The US and EU refused to ensure evenhanded implementation of commitments to facilitate Russian grain and fertilizer exports, Doctorow underscored. They have not ended the impediments to payment for Russian grain sales by lifting sanctions on the banks involved, as well as sanctions on transportation and port services, according to the scholar.

It appears that the West was not interested in Russia playing a major role in the grain deal from the outset: on July 25, just three days after the UN-brokered deal was signed, US Agency for International Development (USAID) administrator Samantha Power told the US press that Washington was working on "Plan B" to get agricultural products out of Ukraine. According to her, the plan included road, rail, and river. She "justified" the necessity of the US-led plan by alleged attacks on Odessa's port by Russia. Kiev's subsequent attacks on Russian civilian infrastructure and vessels in the Black Sea and with the West's tacit approval and, purportedly, direct assistance once again demonstrated that the US and its NATO allies did not care much about preserving the accords.
The responsibility for the suspension of the grain deal lies with the West, according to Tiberio Graziani, an Italian political scientist and analyst as well as president of the International Institute for Global Analysis Vision.

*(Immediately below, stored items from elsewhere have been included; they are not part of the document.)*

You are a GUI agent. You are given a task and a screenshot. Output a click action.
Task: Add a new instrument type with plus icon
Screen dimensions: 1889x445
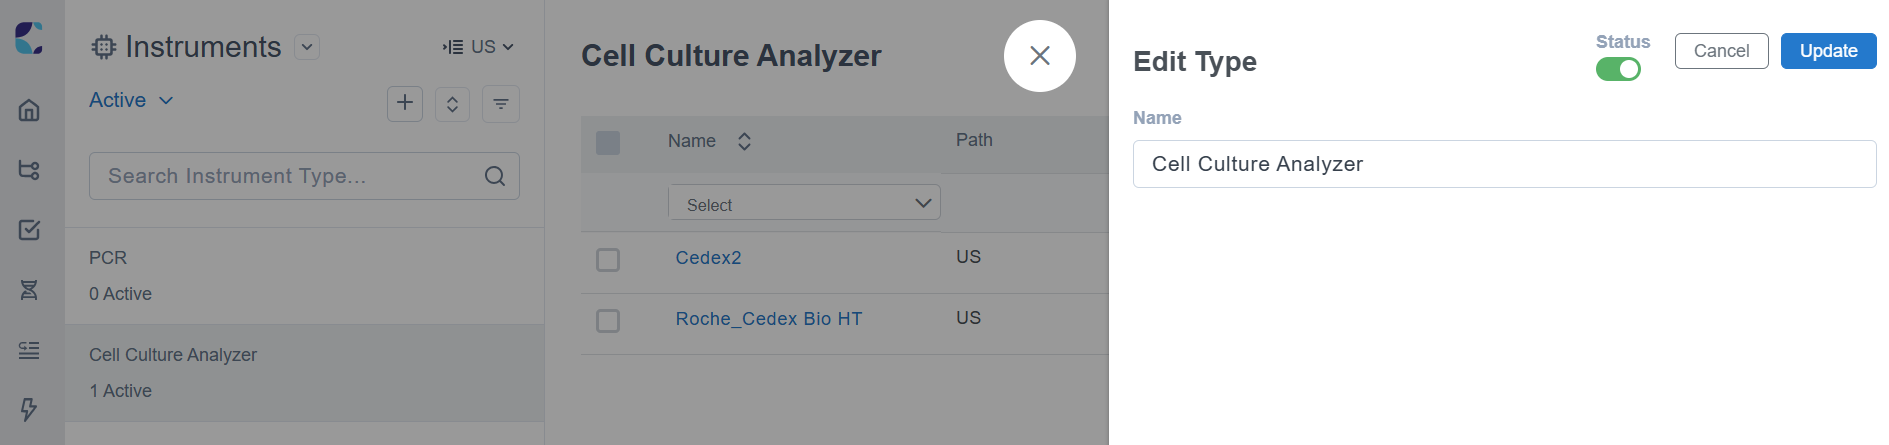click(405, 103)
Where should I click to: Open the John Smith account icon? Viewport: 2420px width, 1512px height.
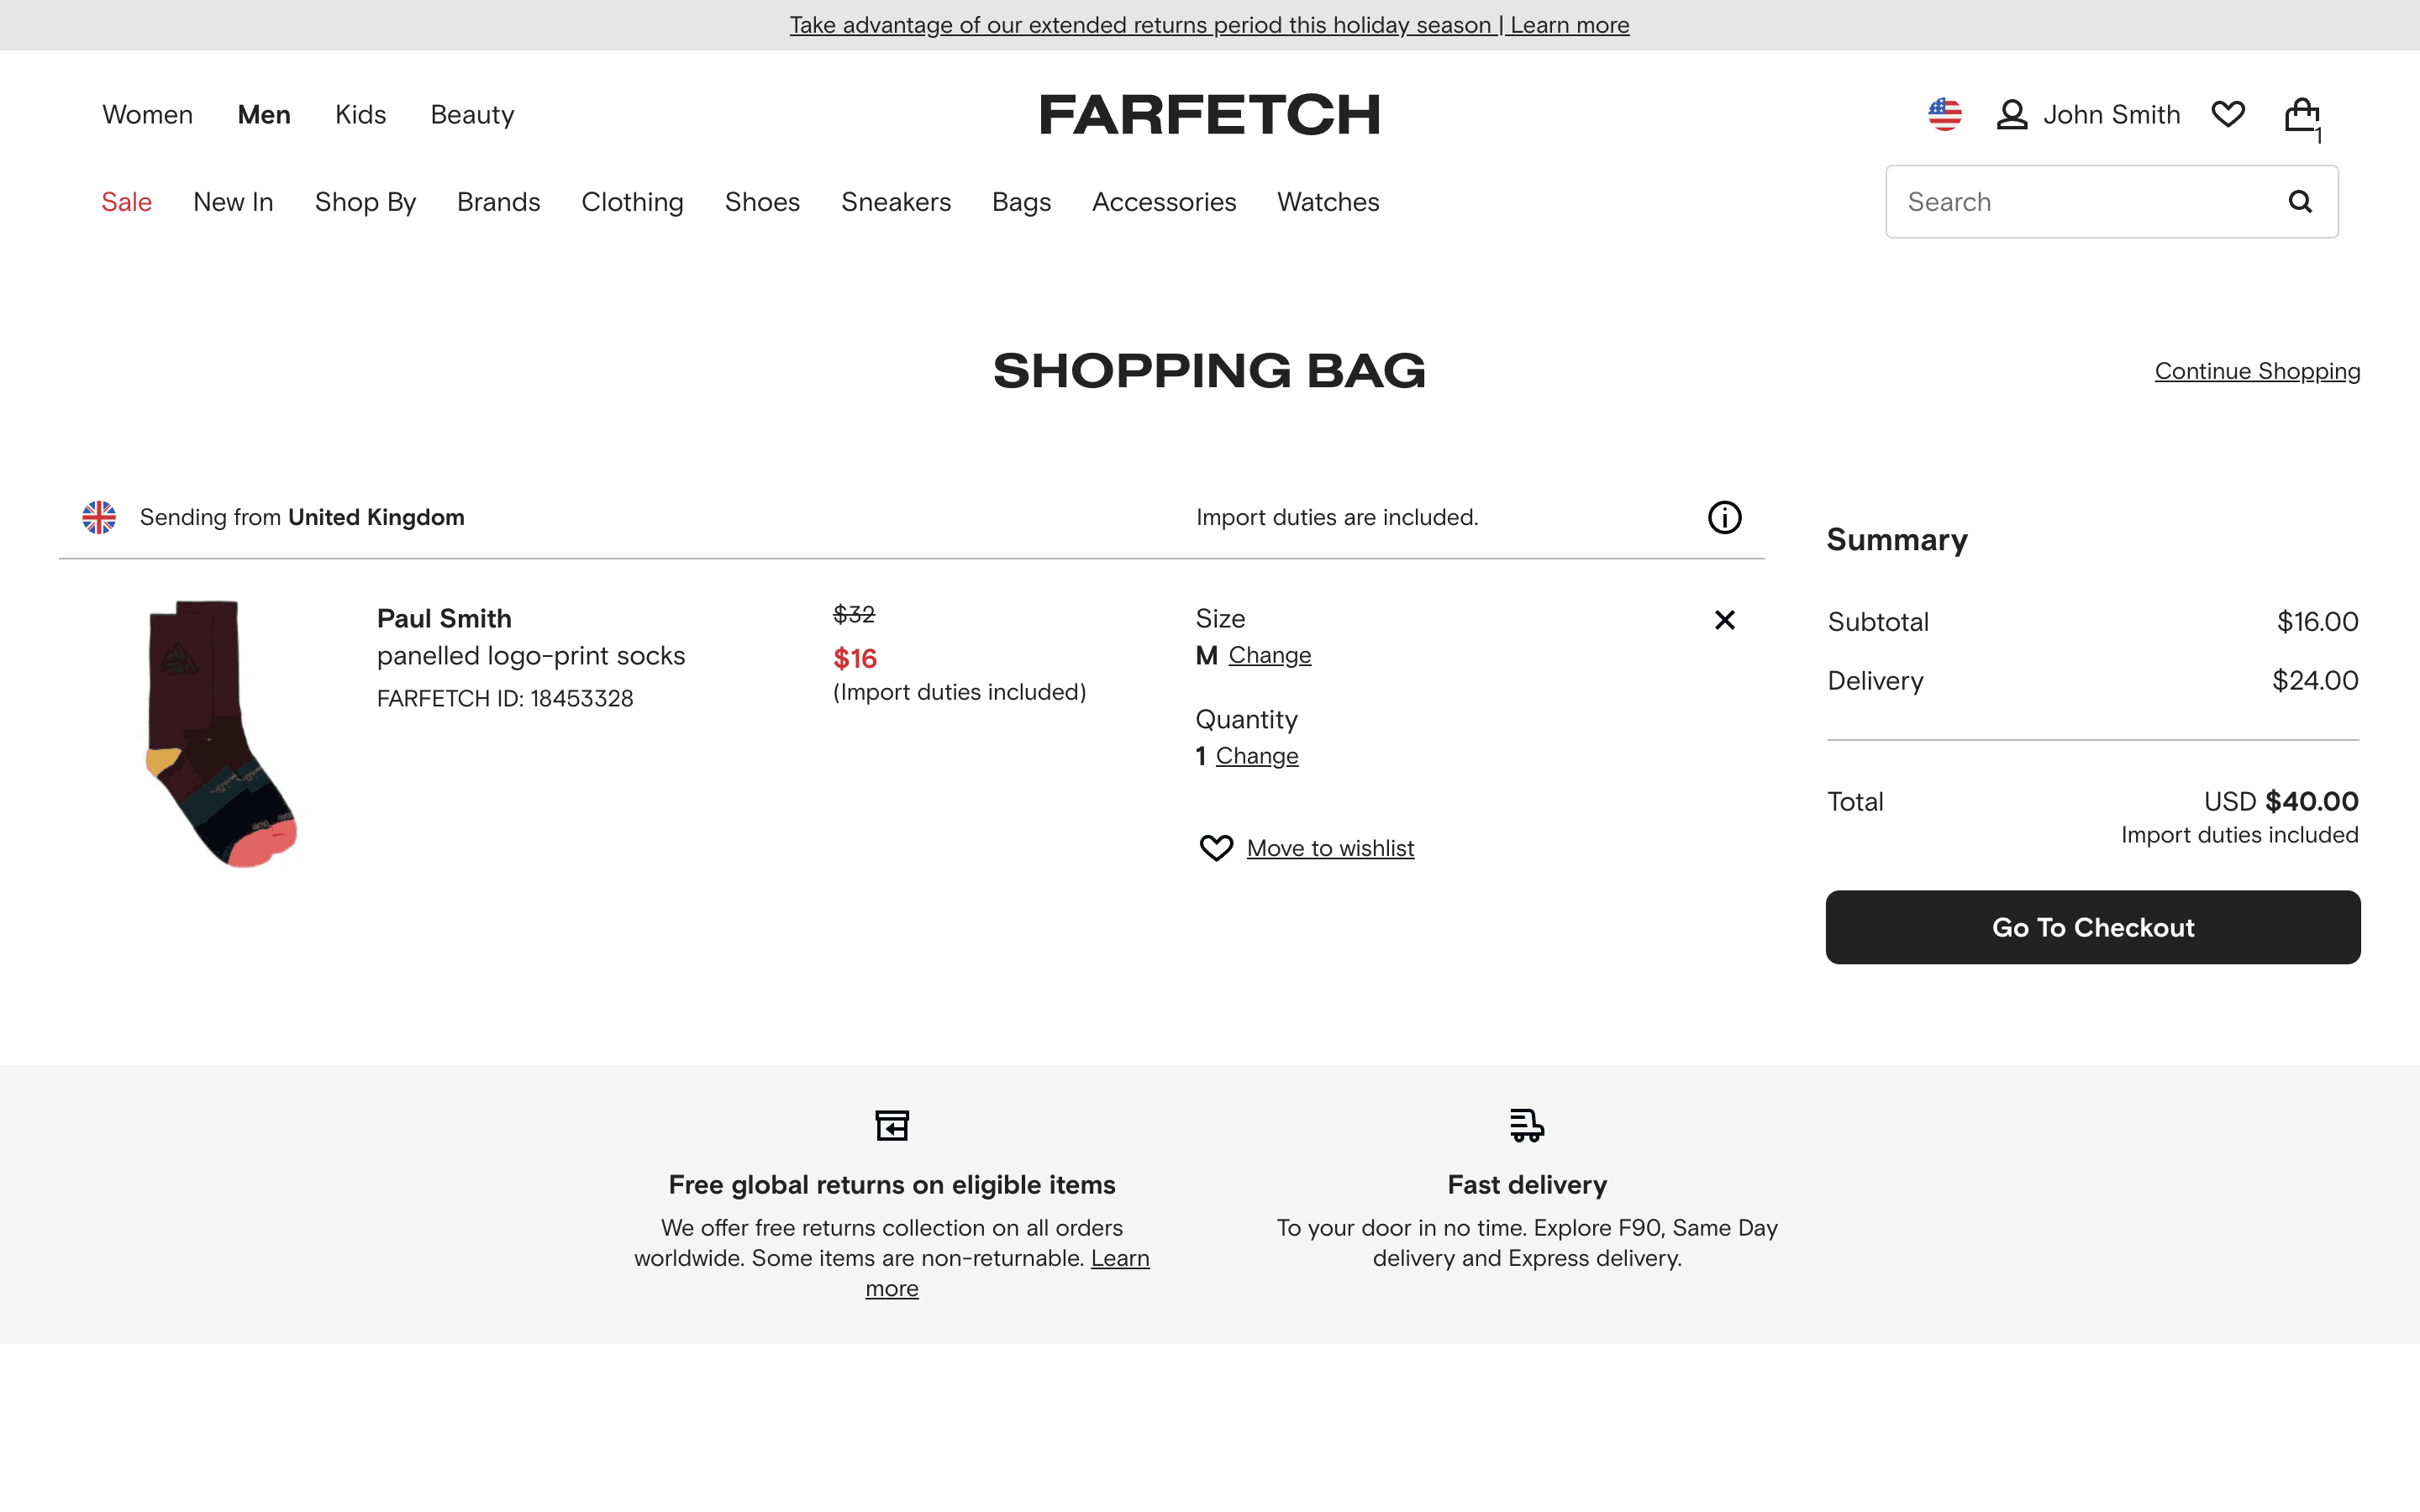tap(2012, 115)
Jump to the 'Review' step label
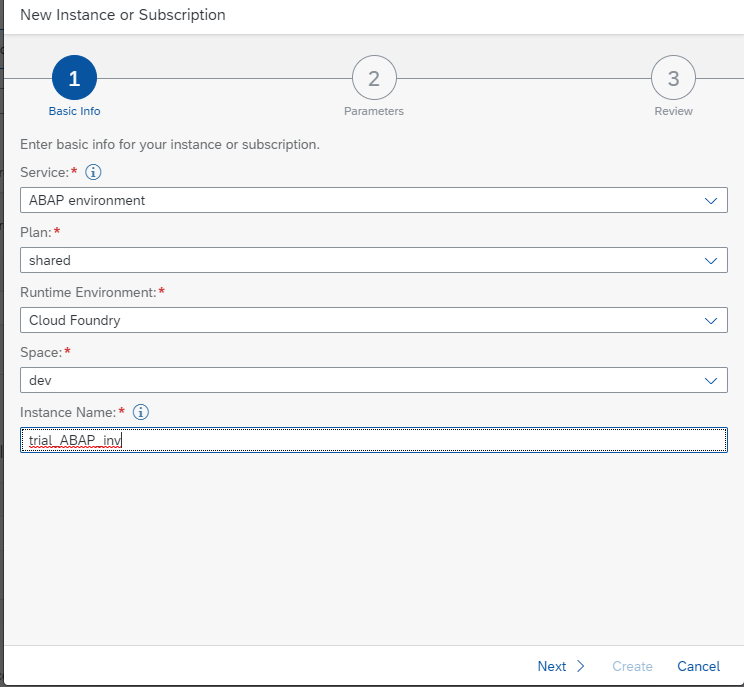The height and width of the screenshot is (687, 744). coord(673,111)
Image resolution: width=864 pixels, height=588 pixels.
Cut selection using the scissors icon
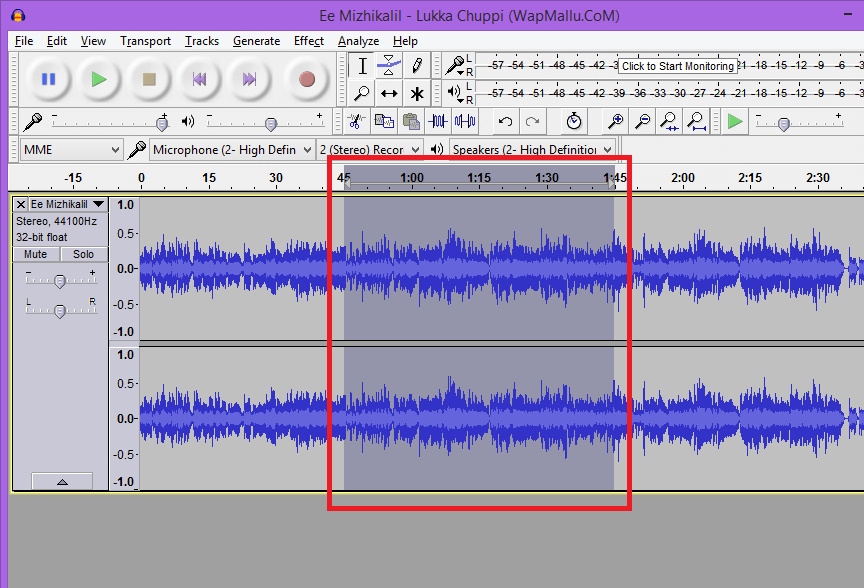[x=355, y=121]
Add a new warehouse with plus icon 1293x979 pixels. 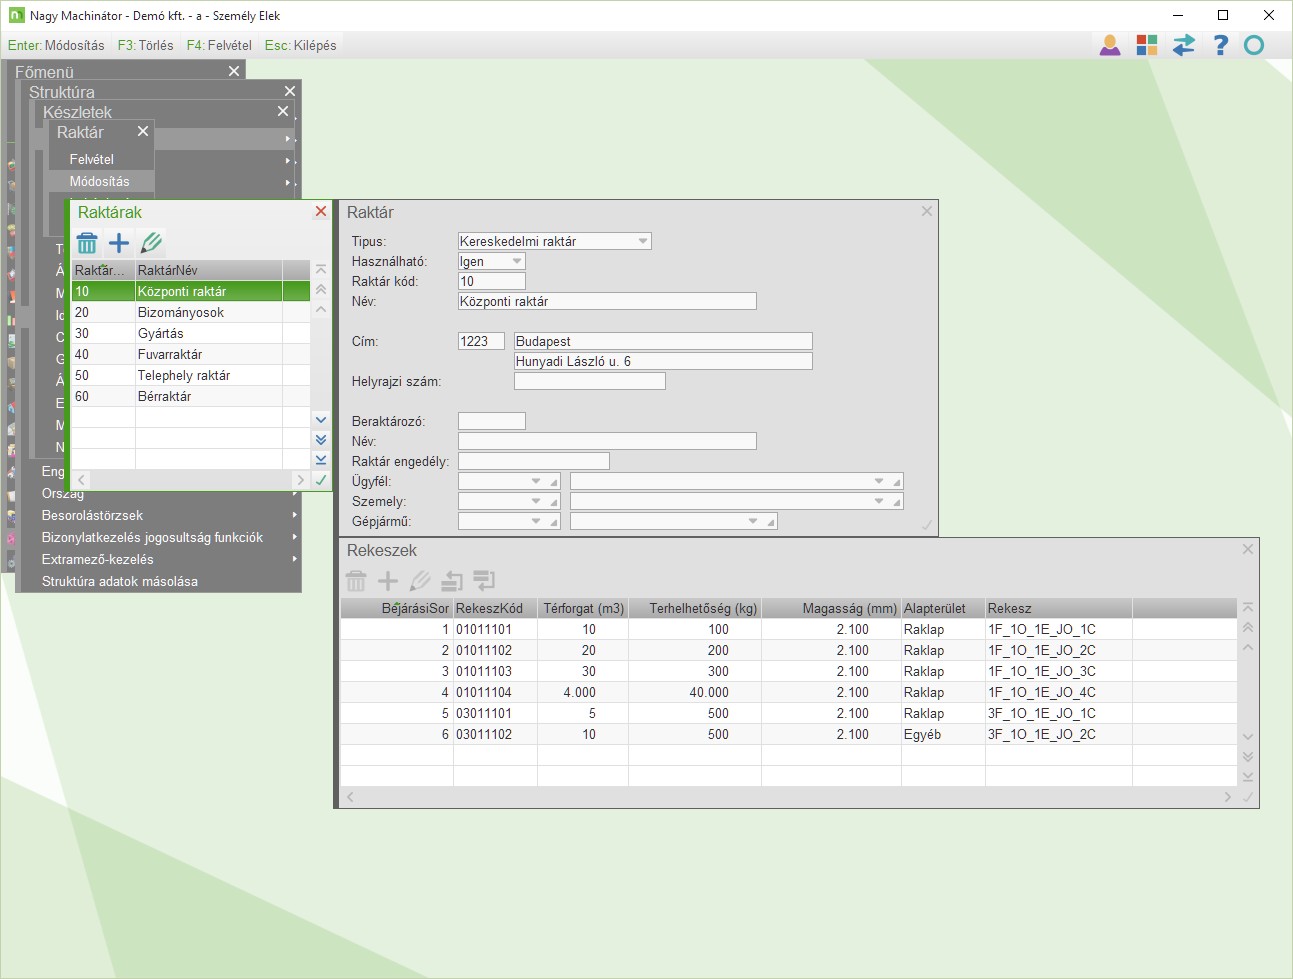[x=119, y=243]
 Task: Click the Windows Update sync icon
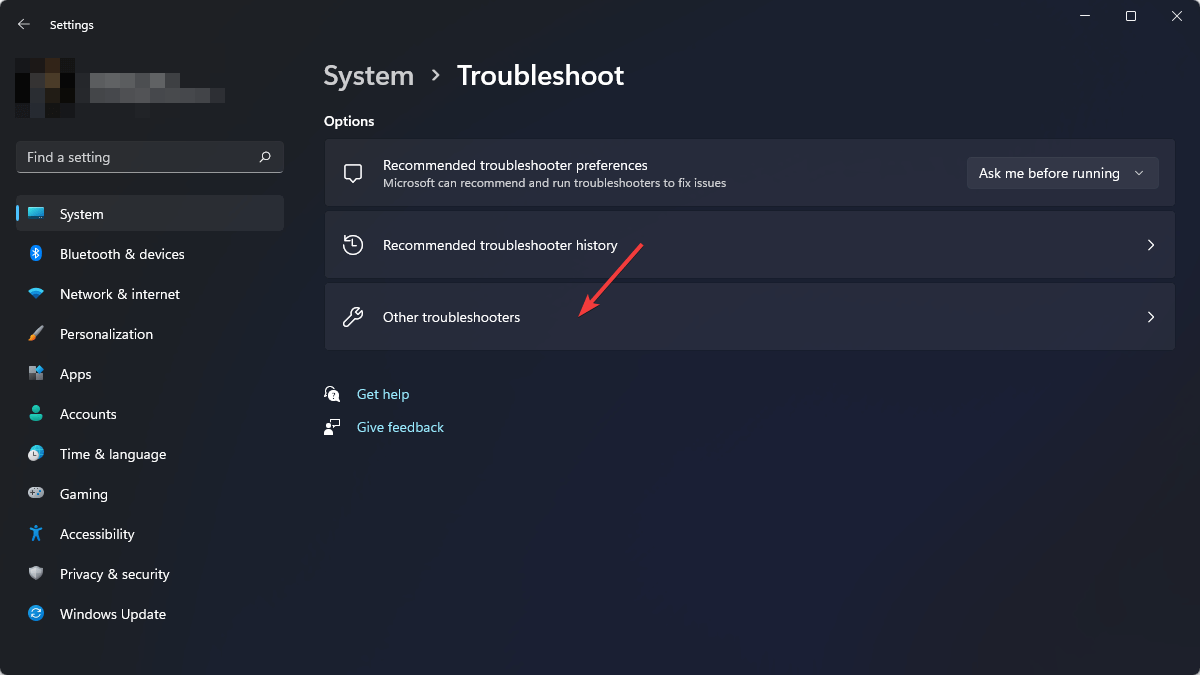(36, 614)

"The [suspension of the grain deal] indirectly demonstrates once again that the crisis between Ukraine and the Russian Federation is a crisis between the US-led West and Moscow," said Graziani. "The negotiation will be possible only if Washington speaks directly with Moscow: everything else, the sabotage of the gas pipelines, the explosion of the bridge and now the attack on civilian ships, is a constitutive part of the Kiev strategy to compromise negotiation actions that may emerge from agreements mediated by Turkey and the UN."